In chronic low back pain, these potential clinical confounders may in fact account for the previously reported associations between cLBP and cortical structural changes. Furthermore, while it is useful to account for the use of medications and/or depression/anxiety symptoms through covariate regression analyses, this does not necessarily fully or adequately control for these potential effects. This is because covariate analyses are estimates of the effect of the covariate on the model, which is potentially confounded by many factors, such as the degree of shared and unshared variances with other predictors in the regression model[14]. A better control for these factors would be to not include patients with an affective disorder, or those taking benzodiazepines and/or opioids in the study sample, for example, even though that will necessarily limit the generalizability of the results. In addition, in studying brain morphometry, it is important to use as homogenous a clinical sample as possible to prevent the subtle but noticeable effects of clinical factors/comorbidities influencing the disease state and/or brain structure. This is particularly true in such a heterogeneous condition as chronic low back pain.[15]

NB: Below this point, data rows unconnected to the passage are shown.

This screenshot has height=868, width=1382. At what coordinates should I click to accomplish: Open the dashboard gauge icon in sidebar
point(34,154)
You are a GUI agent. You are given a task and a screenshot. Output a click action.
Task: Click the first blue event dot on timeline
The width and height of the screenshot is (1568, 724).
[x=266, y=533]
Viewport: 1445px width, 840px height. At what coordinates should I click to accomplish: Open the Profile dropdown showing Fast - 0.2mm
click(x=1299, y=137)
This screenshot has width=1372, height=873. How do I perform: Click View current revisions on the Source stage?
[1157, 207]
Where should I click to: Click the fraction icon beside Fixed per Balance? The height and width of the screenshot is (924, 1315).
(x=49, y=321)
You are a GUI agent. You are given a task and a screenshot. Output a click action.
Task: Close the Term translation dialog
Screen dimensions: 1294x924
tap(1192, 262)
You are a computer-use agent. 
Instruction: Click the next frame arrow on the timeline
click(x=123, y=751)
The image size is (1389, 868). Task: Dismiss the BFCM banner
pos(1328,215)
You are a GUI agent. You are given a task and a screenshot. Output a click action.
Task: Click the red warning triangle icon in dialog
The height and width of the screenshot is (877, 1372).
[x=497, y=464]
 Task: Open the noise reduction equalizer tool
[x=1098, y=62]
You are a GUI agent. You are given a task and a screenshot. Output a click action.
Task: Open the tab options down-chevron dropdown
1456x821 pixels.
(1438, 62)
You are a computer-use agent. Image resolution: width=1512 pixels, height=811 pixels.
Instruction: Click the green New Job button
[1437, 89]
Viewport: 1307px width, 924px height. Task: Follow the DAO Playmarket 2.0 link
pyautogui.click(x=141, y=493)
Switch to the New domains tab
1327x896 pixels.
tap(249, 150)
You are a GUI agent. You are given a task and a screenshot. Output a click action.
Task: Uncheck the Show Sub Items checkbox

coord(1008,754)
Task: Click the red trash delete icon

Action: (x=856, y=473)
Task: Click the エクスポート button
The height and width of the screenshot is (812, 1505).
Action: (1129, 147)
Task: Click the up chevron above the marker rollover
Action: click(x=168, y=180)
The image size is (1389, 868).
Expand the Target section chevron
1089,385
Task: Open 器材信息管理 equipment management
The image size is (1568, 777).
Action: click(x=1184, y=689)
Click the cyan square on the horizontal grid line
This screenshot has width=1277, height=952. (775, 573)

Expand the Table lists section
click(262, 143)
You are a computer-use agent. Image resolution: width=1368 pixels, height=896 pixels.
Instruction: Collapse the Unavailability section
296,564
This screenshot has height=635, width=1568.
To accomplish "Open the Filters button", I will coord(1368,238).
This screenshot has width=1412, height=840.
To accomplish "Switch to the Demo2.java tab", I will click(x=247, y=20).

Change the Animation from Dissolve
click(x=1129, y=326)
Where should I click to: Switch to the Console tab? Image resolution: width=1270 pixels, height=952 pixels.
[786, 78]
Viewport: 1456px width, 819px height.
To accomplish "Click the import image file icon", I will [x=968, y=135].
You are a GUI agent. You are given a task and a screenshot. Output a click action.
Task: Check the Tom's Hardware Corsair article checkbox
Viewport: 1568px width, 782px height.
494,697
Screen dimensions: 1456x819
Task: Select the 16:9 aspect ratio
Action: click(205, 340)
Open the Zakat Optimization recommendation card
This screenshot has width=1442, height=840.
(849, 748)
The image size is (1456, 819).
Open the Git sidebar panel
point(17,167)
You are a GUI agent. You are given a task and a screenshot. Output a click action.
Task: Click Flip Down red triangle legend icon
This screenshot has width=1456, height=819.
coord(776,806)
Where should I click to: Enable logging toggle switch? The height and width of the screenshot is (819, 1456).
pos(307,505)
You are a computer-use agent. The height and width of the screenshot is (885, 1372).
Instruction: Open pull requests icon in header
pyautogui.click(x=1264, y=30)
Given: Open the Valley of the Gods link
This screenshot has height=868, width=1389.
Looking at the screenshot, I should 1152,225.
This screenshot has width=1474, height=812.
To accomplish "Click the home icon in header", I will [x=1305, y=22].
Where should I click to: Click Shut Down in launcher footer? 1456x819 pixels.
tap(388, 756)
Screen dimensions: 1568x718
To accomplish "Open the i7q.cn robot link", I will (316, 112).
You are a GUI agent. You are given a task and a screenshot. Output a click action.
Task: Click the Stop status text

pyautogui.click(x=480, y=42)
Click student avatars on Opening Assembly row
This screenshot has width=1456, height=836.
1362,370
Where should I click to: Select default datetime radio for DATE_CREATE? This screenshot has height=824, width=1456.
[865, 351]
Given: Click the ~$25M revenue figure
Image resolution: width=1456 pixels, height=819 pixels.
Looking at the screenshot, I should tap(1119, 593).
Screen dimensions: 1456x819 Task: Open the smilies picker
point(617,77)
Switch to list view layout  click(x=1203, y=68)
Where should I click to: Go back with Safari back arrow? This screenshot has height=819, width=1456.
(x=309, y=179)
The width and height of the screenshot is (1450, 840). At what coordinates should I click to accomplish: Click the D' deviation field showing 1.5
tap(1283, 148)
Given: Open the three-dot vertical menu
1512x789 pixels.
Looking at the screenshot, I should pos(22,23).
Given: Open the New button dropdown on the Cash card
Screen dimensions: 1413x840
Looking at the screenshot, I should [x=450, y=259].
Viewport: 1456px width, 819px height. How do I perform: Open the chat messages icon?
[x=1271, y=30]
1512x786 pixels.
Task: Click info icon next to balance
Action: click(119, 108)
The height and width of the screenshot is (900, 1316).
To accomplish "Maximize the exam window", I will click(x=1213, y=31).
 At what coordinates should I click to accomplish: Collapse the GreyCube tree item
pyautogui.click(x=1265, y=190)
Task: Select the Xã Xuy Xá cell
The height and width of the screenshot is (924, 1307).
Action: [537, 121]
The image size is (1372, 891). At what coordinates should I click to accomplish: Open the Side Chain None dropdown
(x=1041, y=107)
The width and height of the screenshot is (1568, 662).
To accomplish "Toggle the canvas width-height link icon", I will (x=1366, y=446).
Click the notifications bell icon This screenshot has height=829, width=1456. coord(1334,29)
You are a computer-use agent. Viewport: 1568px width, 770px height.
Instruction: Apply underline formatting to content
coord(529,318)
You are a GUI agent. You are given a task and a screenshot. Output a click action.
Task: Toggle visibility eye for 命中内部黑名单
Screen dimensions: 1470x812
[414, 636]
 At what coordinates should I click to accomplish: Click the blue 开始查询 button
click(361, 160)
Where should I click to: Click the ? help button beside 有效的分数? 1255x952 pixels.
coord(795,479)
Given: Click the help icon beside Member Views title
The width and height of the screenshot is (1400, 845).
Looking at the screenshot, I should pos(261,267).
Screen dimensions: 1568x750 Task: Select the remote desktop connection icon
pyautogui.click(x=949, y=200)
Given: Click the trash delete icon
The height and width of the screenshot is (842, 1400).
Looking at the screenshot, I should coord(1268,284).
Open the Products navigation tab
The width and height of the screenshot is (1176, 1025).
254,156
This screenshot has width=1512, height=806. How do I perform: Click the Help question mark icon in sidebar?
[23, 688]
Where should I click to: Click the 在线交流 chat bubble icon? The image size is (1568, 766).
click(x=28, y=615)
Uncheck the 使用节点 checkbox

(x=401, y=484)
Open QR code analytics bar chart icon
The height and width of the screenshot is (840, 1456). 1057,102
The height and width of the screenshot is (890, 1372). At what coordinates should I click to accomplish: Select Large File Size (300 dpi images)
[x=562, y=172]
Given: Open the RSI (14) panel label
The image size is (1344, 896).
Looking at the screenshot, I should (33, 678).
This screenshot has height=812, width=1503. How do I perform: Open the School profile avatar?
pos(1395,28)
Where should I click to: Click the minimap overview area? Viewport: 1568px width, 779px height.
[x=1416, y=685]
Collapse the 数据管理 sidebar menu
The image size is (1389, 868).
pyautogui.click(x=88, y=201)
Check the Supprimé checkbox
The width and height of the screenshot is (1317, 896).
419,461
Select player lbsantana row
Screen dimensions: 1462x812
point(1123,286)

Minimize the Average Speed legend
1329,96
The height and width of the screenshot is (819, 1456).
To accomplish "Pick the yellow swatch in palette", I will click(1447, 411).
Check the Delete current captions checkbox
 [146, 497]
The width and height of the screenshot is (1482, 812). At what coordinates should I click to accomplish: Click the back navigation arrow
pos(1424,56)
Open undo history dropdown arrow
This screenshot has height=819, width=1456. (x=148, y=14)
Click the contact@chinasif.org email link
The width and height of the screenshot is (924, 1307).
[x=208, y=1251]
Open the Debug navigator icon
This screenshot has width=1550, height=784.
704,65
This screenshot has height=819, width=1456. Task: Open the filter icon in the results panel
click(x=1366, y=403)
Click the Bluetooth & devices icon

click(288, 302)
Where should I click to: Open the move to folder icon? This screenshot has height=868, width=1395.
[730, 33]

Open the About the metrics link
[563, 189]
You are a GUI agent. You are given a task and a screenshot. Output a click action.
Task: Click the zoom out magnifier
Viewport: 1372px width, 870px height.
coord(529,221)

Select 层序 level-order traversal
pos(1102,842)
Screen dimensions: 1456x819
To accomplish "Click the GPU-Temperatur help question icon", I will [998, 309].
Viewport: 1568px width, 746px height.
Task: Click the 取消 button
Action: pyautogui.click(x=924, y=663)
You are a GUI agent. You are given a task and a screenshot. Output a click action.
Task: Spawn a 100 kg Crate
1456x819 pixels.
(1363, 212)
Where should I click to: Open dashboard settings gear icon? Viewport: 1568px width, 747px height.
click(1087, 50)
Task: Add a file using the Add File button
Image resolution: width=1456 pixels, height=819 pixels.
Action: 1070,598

The aim of this present study was to use a homogenous population of patients with chronic low back pain to study the possible associations of cLBP and brain morphometry versus an age-paired and gender-matched sample with no chronic pain. We used two measures of grey matter morphometry - cortical thickness and grey matter volume – in areas we previously found to preferentially process the experience of exacerbated cLBP within the same study sample[16]. We carefully controlled for medication use, comorbid affective disorders, and age to ascertain if previously reported changes still hold true under careful sample selection and clinical characterization. We hypothesized that in a cLBP sample without psychiatric comorbidity, and not taking opioids or benzodiazepines, chronic pain would not be positively associated with cortical thinning.

Materials and Methods

Subjects

Twenty eight (28) subjects were studied, which included 14 cLBP subjects (46.9± 14.6 years) and 14 age-paired and gender-matched healthy controls (45.9± 12.9 years). CLBP subjects were selected consecutively from 2009-2011, as they responded to advertisements for the study. Subjects with cLBP were included if they were: (1) between the ages of 21–65 yr, (2) had ongoing chronic pain that averaged at least 3 on a 0–10 scale of pain intensity, (3) had no back surgery within the past year, (4) were not taking opioids or benzodiazepines, (5) had low back pain with intermittent radicular pain of at least 6 months' duration, (6) did not have sensory or motor deficits that precluded participation in the study procedures (i.e., Quebec Task Force Classification Grade III[17]), (7) were right handed, (8) had a significant discogenic component to their pain syndrome, confirmed by a clinical evaluation and a lumbar MRI, and (9) did not have a current co-morbid affective disorder, as assessed by the Hospital Anxiety and Depression Scale (HADS).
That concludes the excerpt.